- Opening Delimiter -

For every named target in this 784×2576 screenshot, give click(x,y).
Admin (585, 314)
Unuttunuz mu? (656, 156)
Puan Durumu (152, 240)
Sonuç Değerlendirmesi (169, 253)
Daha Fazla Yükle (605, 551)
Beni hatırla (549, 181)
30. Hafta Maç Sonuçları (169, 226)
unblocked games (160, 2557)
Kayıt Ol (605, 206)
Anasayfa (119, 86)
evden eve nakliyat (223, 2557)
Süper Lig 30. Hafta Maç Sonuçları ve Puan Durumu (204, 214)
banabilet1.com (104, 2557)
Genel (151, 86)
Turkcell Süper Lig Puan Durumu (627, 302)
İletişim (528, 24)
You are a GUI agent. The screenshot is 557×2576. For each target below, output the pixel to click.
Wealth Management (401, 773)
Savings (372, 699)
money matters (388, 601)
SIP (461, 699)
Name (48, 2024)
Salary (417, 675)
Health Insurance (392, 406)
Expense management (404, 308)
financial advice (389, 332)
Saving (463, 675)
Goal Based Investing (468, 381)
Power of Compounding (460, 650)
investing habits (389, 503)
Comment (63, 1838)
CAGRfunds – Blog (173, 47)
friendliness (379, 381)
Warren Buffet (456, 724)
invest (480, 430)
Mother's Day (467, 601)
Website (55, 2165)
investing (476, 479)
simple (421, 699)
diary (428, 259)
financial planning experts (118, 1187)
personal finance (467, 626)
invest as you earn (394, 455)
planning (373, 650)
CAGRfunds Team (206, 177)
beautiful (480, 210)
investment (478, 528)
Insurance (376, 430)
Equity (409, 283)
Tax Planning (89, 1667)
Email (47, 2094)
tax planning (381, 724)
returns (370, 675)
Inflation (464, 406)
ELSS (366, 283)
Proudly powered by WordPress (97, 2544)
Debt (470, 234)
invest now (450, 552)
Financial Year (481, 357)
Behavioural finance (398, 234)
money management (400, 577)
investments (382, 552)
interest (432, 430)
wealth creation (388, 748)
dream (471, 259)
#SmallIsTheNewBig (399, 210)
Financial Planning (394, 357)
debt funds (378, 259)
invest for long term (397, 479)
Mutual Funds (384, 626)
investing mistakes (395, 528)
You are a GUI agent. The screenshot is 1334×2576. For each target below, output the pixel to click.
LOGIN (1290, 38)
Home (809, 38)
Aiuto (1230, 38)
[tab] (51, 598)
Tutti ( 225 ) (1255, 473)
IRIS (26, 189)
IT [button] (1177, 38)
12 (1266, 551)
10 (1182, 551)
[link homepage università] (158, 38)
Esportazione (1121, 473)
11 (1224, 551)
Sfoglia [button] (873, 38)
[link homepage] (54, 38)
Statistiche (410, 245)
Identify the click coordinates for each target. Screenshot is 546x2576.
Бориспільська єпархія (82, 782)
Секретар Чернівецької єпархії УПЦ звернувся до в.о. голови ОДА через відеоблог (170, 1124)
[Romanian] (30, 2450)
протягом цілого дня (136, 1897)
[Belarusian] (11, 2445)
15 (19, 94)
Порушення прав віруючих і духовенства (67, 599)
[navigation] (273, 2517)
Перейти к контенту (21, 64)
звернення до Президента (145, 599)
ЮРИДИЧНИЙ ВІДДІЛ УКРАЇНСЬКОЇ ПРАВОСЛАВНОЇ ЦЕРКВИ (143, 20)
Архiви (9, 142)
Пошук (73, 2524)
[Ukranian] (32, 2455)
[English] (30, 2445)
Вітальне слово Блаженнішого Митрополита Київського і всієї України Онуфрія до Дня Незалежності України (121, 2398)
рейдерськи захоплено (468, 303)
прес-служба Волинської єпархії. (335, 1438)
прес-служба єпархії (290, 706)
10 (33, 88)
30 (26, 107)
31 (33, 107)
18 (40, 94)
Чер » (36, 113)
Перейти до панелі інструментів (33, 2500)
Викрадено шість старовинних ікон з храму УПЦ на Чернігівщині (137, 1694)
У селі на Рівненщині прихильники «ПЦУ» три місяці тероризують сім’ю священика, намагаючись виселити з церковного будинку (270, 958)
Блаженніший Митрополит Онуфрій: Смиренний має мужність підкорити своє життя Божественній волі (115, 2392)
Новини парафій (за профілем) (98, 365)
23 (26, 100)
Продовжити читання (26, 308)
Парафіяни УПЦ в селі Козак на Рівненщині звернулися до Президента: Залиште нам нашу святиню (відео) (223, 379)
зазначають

- Closing Delimiter -

Task directions — Reproduce only the lines from the top of the material through the one bearing "Statistiche (410, 245)", each exactly as it stands.

Written reply —
For every named target in this 784×2576 screenshot, give click(x,y).
Admin (585, 314)
Unuttunuz mu? (656, 156)
Puan Durumu (152, 240)
Sonuç Değerlendirmesi (169, 253)
Daha Fazla Yükle (605, 551)
Beni hatırla (549, 181)
30. Hafta Maç Sonuçları (169, 226)
unblocked games (160, 2557)
Kayıt Ol (605, 206)
Anasayfa (119, 86)
evden eve nakliyat (223, 2557)
Süper Lig 30. Hafta Maç Sonuçları ve Puan Durumu (204, 214)
banabilet1.com (104, 2557)
Genel (151, 86)
Turkcell Süper Lig Puan Durumu (627, 302)
İletişim (528, 24)
You are a GUI agent. The screenshot is 557×2576. For each target below, output the pixel to click.
Wealth Management (401, 773)
Savings (372, 699)
money matters (388, 601)
SIP (461, 699)
Name (48, 2024)
Salary (417, 675)
Health Insurance (392, 406)
Expense management (404, 308)
financial advice (389, 332)
Saving (463, 675)
Goal Based Investing (468, 381)
Power of Compounding (460, 650)
investing habits (389, 503)
Comment (63, 1838)
CAGRfunds – Blog (173, 47)
friendliness (379, 381)
Warren Buffet (456, 724)
invest (480, 430)
Mother's Day (467, 601)
Website (55, 2165)
investing (476, 479)
simple (421, 699)
diary (428, 259)
financial planning experts (118, 1187)
personal finance (467, 626)
invest as you earn (394, 455)
planning (373, 650)
CAGRfunds Team (206, 177)
beautiful (480, 210)
investment (478, 528)
Insurance (376, 430)
Equity (409, 283)
Tax Planning (89, 1667)
Email (47, 2094)
tax planning (381, 724)
returns (370, 675)
Inflation (464, 406)
ELSS (366, 283)
Proudly powered by WordPress (97, 2544)
Debt (470, 234)
invest now (450, 552)
Financial Year (481, 357)
Behavioural finance (398, 234)
money management (400, 577)
investments (382, 552)
interest (432, 430)
wealth creation (388, 748)
dream (471, 259)
#SmallIsTheNewBig (399, 210)
Financial Planning (394, 357)
debt funds (378, 259)
invest for long term (397, 479)
Mutual Funds (384, 626)
investing mistakes (395, 528)
You are a GUI agent. The screenshot is 1334×2576. For each target below, output the pixel to click.
LOGIN (1290, 38)
Home (809, 38)
Aiuto (1230, 38)
[tab] (51, 598)
Tutti ( 225 ) (1255, 473)
IRIS (26, 189)
IT [button] (1177, 38)
12 (1266, 551)
10 (1182, 551)
[link homepage università] (158, 38)
Esportazione (1121, 473)
11 (1224, 551)
Sfoglia [button] (873, 38)
[link homepage] (54, 38)
Statistiche (410, 245)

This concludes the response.